Biomedical treatment of speech, language delays in autism:
Regardless of cause, biomedical treatment can improve expressive, receptive and spontaneous language by improving methylation. Methyl B12 injections are the most important treatment for improving speech. The methylation cycle produces and regulates serotonin, which is a brain chemical crucial to optimal speech and language. Other important methylation supports are DMG, TMG, SAme, 5-MTHF (methyltetrahydrafolate) and methionine.
The other biomedical treatment central to supporting optimal speech and language for children with autism is dietary intervention. A diet that removes grains and dairy, while increasing healthy fats helps mitochondria produce more energy in the form of ATP. More energy production translates to more language. All speech delay has its roots in mitochondrial weakness.
A grain free, dairy free diet plays a critical role in improving the gut health in autism. Often called a “paleo” diet but more appropriately termed “modified ketogenic”. Research from the Human Microbiome Project has identified that post-natal development relies 100% on the ecosystem that lives in the gastrointestinal tract, the microbiome. Overgrowth of harmful microbes like yeast and clostridia lead to alterations in the microbiome. The NIH microbiome research shows that whoever is in charge of the gut, governs brain function.
Dr. Derrick MacFabe’s research on clostridia explores an animal model of autism, whereby typical rats begin to show “autistic” behaviors. In addition to the physiological and biochemical changes mimicking what is seen in the brains of autistics, these animals experience decreased communication and social interaction.
Biomedical Treatment of echolalia and scripting:
The origins of echolalia and scripting in autism are poorly understand. Once again the biomedical treatments that help certainly indicate that excess glutamate is involved. Glutamate is the brain’s most plentiful neurotransmitter. Too much, however, can be a problem. For this reason, it is strictly regulated by the body’s master antioxidant, glutathione, which is a product of the methylation cycle.
Research by Dr. Jill James at the Arkansas Children’s Research Institute identified that methyl B12 injections improve glutathione levels. Glutathione is the body’s primary intracellular antioxidant and is responsible for detoxifying harmful heavy metals, microbes and chemicals. Lower levels of glutathione, will result in higher levels of glutamate, thereby triggering a cascade of changes called immunoexcitotoxicity.
Elevated toxic load inside cells contributes to repetitive symptoms seen in autism by depletion of glutathione. Glutathione is part of phase II detoxification in the liver and is responsible for many detoxification reactions. Studies on methyl B12 and a precursor to glutathione, n-acetyl-cysteine (NAC) reduce repetitive behaviours in autism. Adequate glutathione decreases toxic load, most notably leading to the removal of heavy metals and a reduction in glutamate.
Vitamin B6 and magnesium is another biomedical treatment strategy used to reduce repetitive behaviours such as echolalia and scripting. The mechanism is probably the same as B12 injections, NAC and diet which work to improve glutathione status.

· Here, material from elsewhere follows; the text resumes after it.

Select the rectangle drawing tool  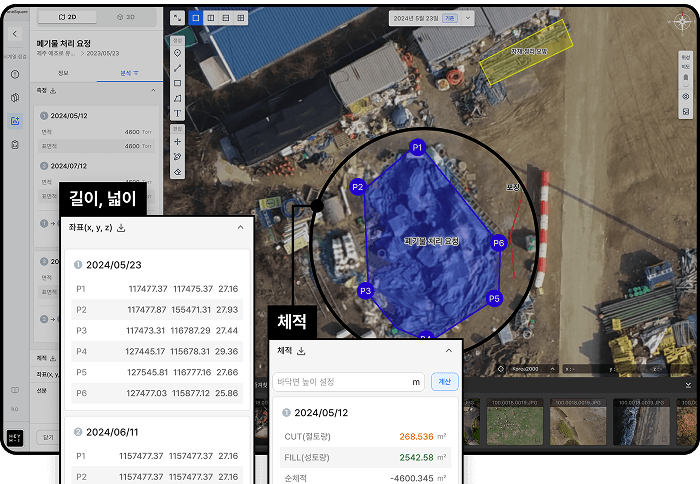[177, 83]
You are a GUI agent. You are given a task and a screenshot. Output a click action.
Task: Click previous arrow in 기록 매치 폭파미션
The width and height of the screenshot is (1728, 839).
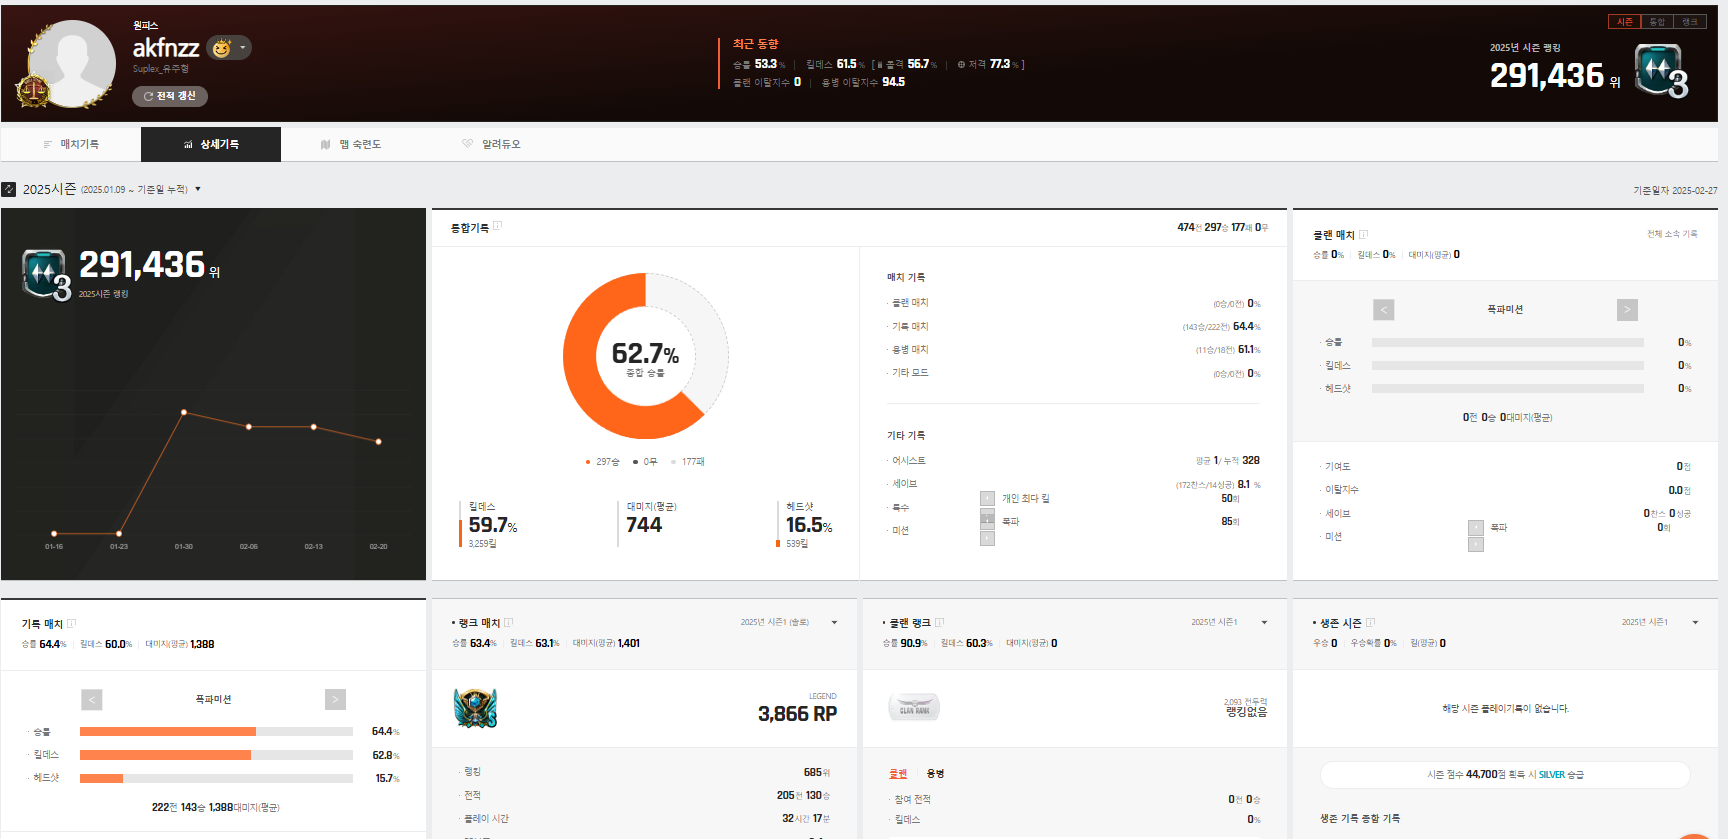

Biomedical treatment improves communication:
In summary, biomedical treatment improves expressive, receptive and spontaneous speech in autism while also reducing repetitive types of communication. These benefits almost certainly come from the biomedical interventions that address the cell danger response and immunoexcitotoxcity.
Biomedical intervention changes lives by improving children’s ability to communicate, while reducing excitability in the brain.